[[ Dataset records, beginning ]]

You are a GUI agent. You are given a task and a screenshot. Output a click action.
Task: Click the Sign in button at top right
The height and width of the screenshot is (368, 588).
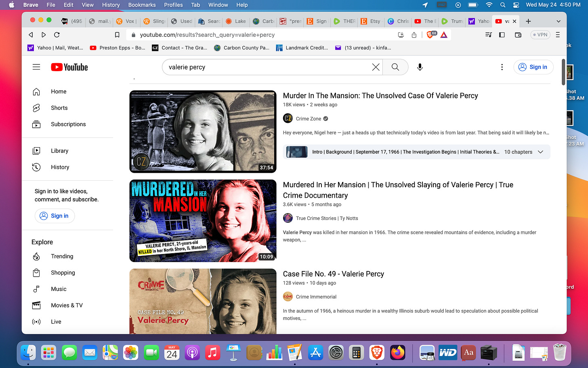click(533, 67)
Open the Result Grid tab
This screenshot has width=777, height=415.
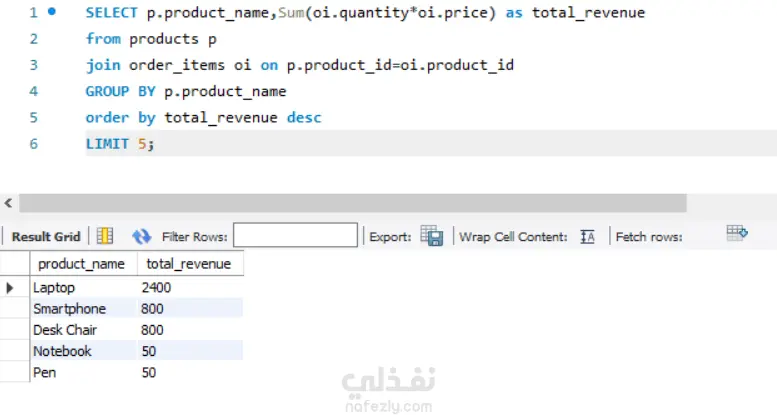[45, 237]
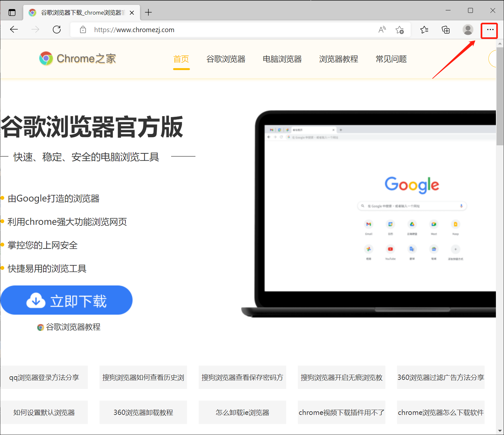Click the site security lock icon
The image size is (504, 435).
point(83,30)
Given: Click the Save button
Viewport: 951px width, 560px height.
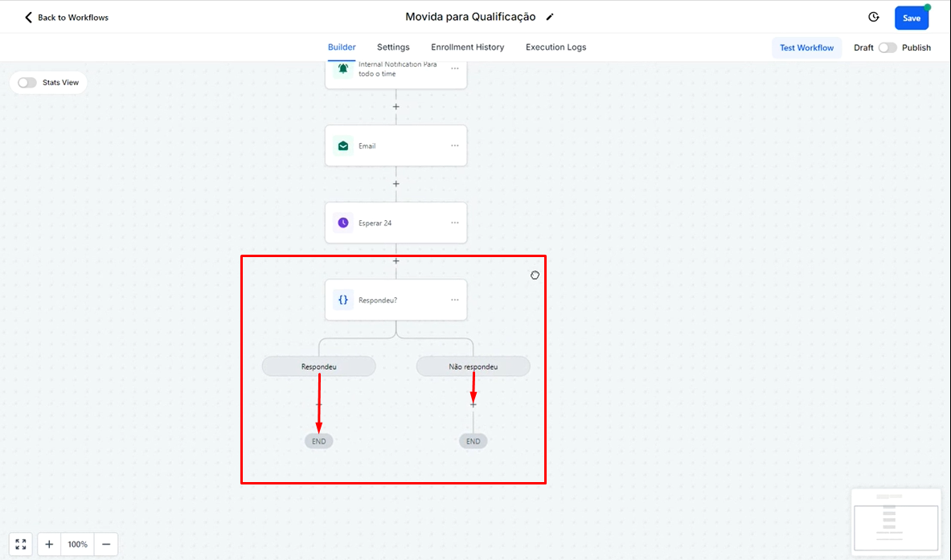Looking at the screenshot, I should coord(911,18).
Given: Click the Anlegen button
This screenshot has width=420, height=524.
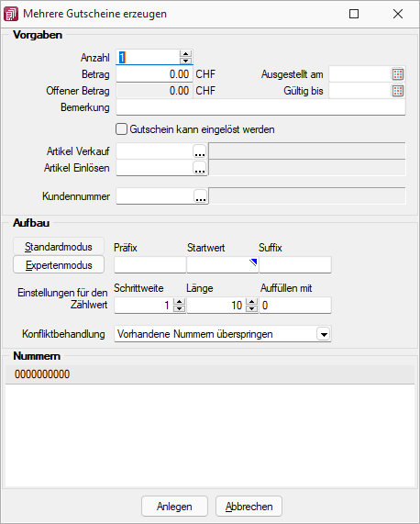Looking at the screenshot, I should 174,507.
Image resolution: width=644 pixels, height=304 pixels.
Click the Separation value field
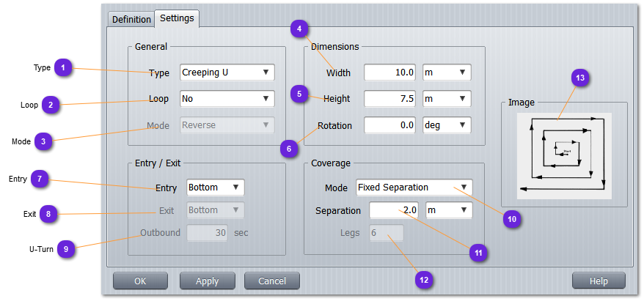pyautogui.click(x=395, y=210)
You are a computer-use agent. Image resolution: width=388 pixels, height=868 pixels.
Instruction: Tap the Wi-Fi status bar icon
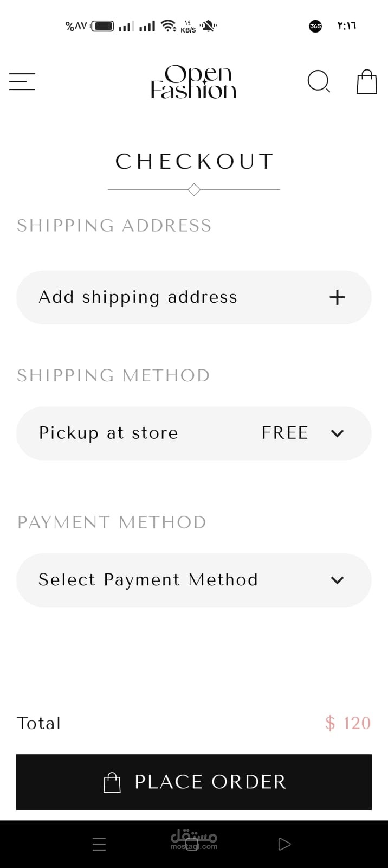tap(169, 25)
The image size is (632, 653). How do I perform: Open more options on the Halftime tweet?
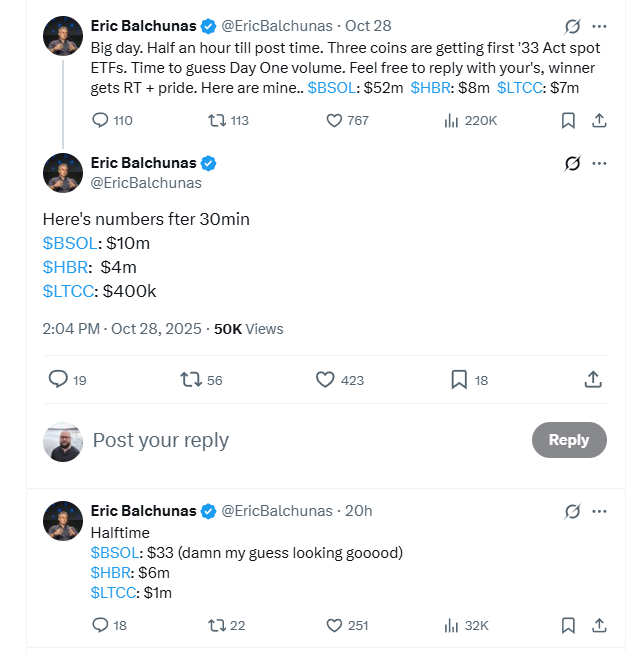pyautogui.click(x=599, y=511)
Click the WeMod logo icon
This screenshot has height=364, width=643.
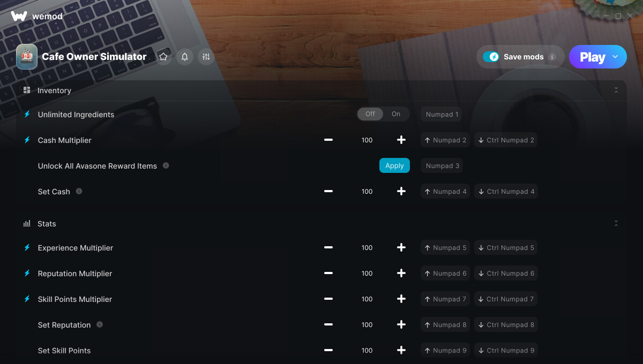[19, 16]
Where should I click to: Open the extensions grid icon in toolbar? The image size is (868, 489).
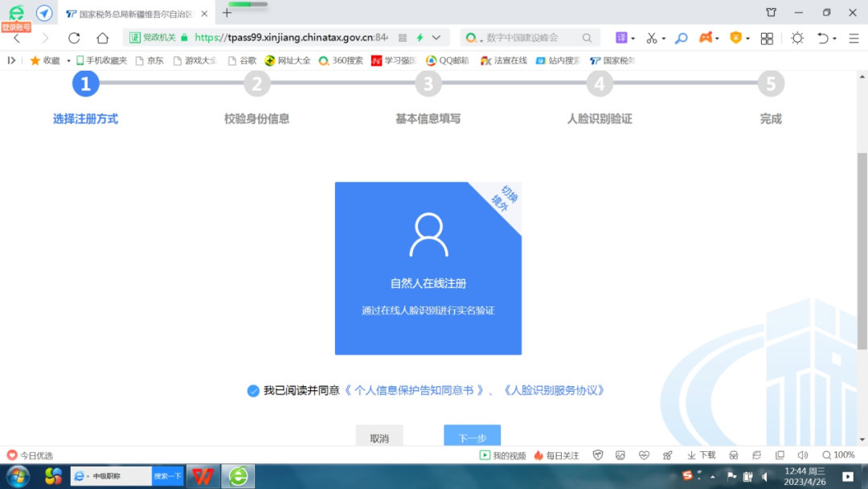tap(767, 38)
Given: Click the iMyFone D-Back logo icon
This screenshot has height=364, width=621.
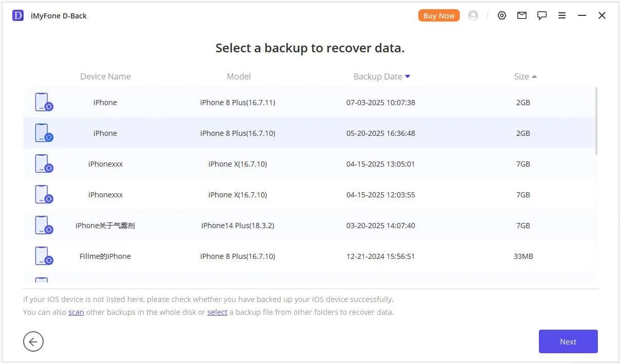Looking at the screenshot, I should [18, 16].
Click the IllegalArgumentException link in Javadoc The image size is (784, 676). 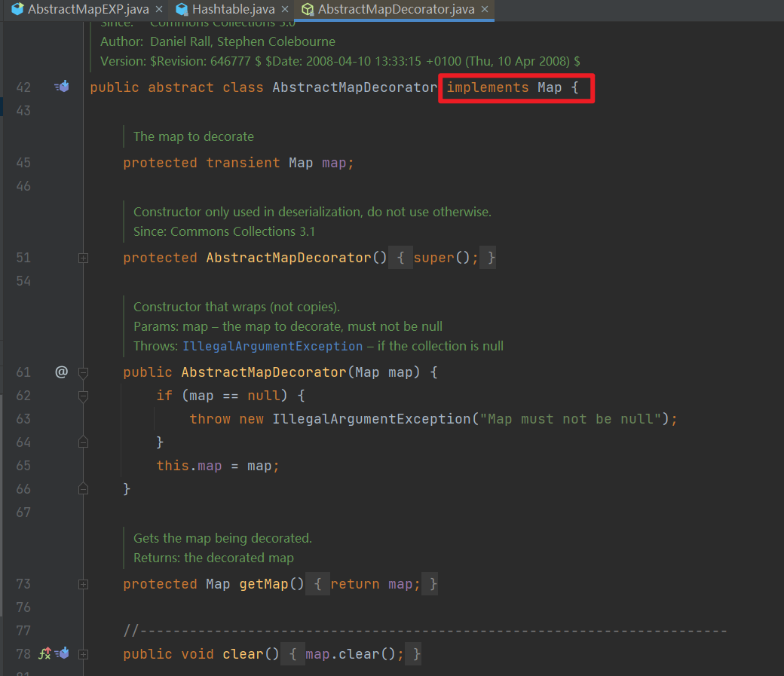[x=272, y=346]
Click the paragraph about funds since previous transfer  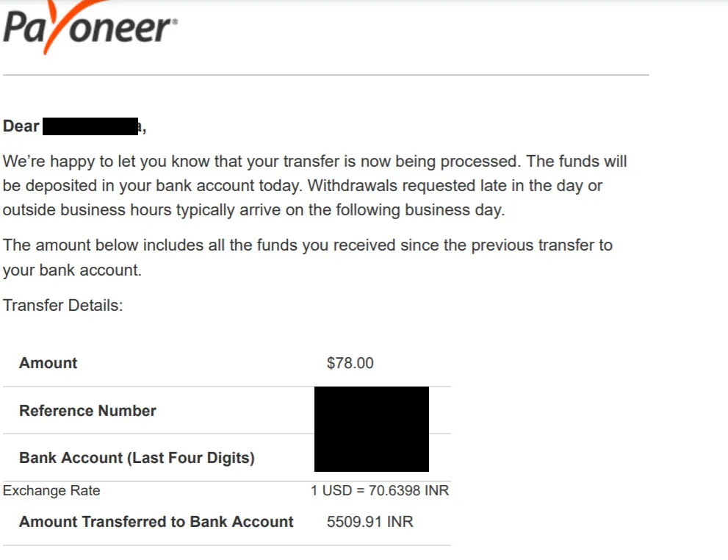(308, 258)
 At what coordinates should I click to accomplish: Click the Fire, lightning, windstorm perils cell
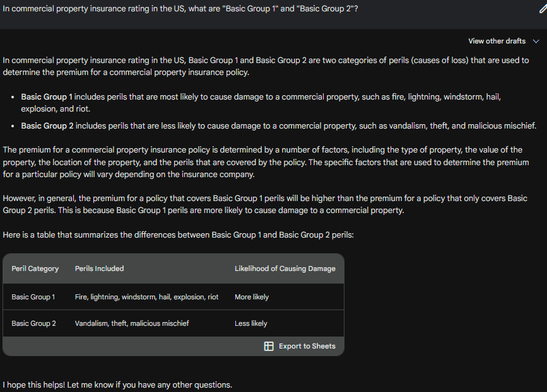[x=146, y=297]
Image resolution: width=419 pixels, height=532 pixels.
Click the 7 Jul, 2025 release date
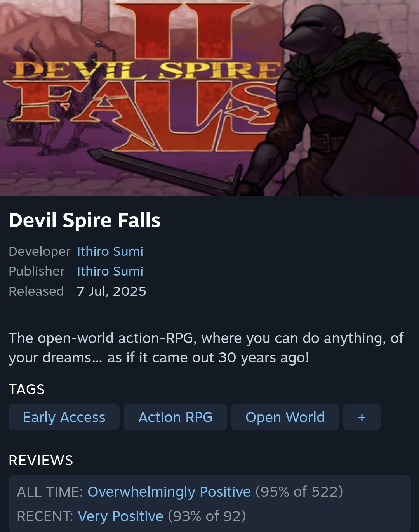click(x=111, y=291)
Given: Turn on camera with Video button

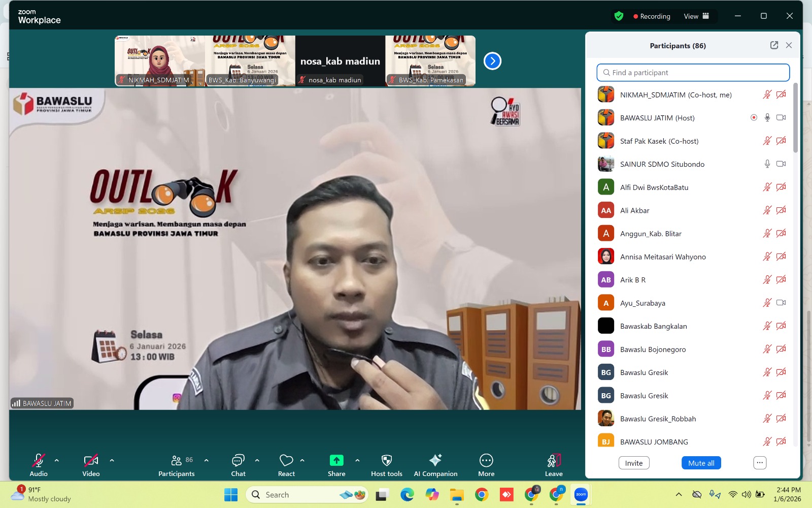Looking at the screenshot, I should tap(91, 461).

[[ Dataset records, end ]]

_What you are asked to do:_
Pull out every line of the entries that includes the word "logo".

_Solved exercise:_
Click the WeMod logo icon
Given: Click the iMyFone D-Back logo icon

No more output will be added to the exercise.